OBJECTIVE: In order to analyze the chemotherapy efficacy of children with optic pathway glioma (OPG), the clinical, treatment and prognosis factors of children with OPG who received the German International Society of Pediatric Oncology (SIOP) low-grade glioma (LGG) 2004 regimen chemotherapy, were retrospectively analyzed. METHOD: From September 2014 to October 2019, a total of 60 patients with OPG were enrolled and accept LGG 2004 chemotherapy in the Department of Pediatrics, Beijing Shijitan Hospital, Capital Medical University, China. The progression-free survival (PFS) rates and overall survival (OS) rates were analyzed by the Kaplan-Meier method. Both univariate and multivariate analyses were performed using the Cox-proportional hazards model. The test standard α=0.05. RESULTS: Until January 1st, 2022, all children were alive, and the clinical symptoms were improved at any degree, and well tolerated during the whole treatment.

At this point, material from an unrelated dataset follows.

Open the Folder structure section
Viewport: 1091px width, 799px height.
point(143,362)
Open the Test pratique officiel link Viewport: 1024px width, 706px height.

The median follow-up time was 3.7 years (range 2.3-7.1 years), the average time of objective response was 6.8 months (range from 2 to 21 months), and the 5 year PFS rates were 73.0 ± 7.24 %. However, about 3 to 8 months later, 8 cases (age <4 years) relapsed which attained partial remission (PR) at the end of the whole therapy. These relapsed cases were performed the LGG 2004 regimen again, and all had an objective response after 4~6 courses of treatment. In addition, two children (age>8 years old) progressed rapidly during treatment, and had to be performed local radiotherapy and reached complete remission (CR). Another two cases with BRAF V600E mutation, reached a significant remission after 3 months of targeted therapy with selumetinib. Furthermore, the COX multivariate analysis shows that spinal metastasis is an independent risk factor of prognosis of children with OPG. CONLUSIONS: Chemotherapy can improve the clinical efficacy of children with OPG, which is better when combining with bevacizumab and/or targeted therapy.